Robert Molteno, co-founder of Wandsworth Living Streets Group and a long-term campaigner for better streets for people, sadly passed away on 31 January.
Here Aisha Hannibal, our Engagement Manager, shares memories from just some of those who were fortunate enough to work closely with Robert during his time with Living Streets.
Photo: May Molteno
Those who knew and loved Robert are invited to join friends and family at the Peace Pagoda in Battersea Park between 1 and 1.15pm on Saturday, 26 February, to walk together along the river to the St Mary’s Church, where there will be a celerbation of his life (2-4pm).
This is around a 20-30 minute walk and will go ahead rain or shine.

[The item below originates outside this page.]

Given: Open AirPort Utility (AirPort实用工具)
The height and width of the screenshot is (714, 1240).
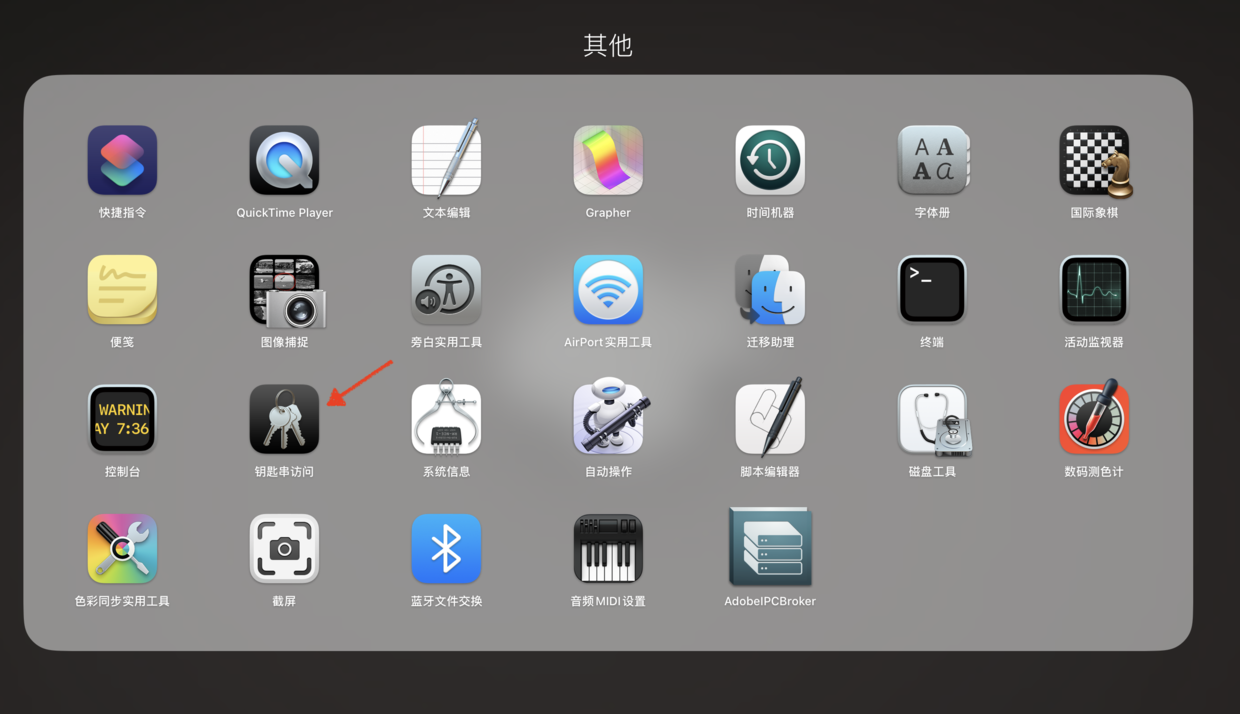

Please email email@example.com to RSVP.
Susie Morrow, Wandsworth Living Streets
Robert Molteno and I co-founded Wandsworth Living Streets in autumn 2010, galvanised by the prospect of pedestrian crossings being removed as part of the then-Mayor's 'Smoothing Traffic Flow' initiative. Robert had that rare skill of being able to produce timely notes of meetings and phone calls - his superb records providing a fantastically valuable basis for collaborative campaigning. He knew that it was essential to build relationships; people sensed that he was trustworthy and he respected their trust. A warm and genuine person, there was no 'side' to him. More than many people, Robert recognised that, when it comes to campaigning, polite persistence (and patience) pays.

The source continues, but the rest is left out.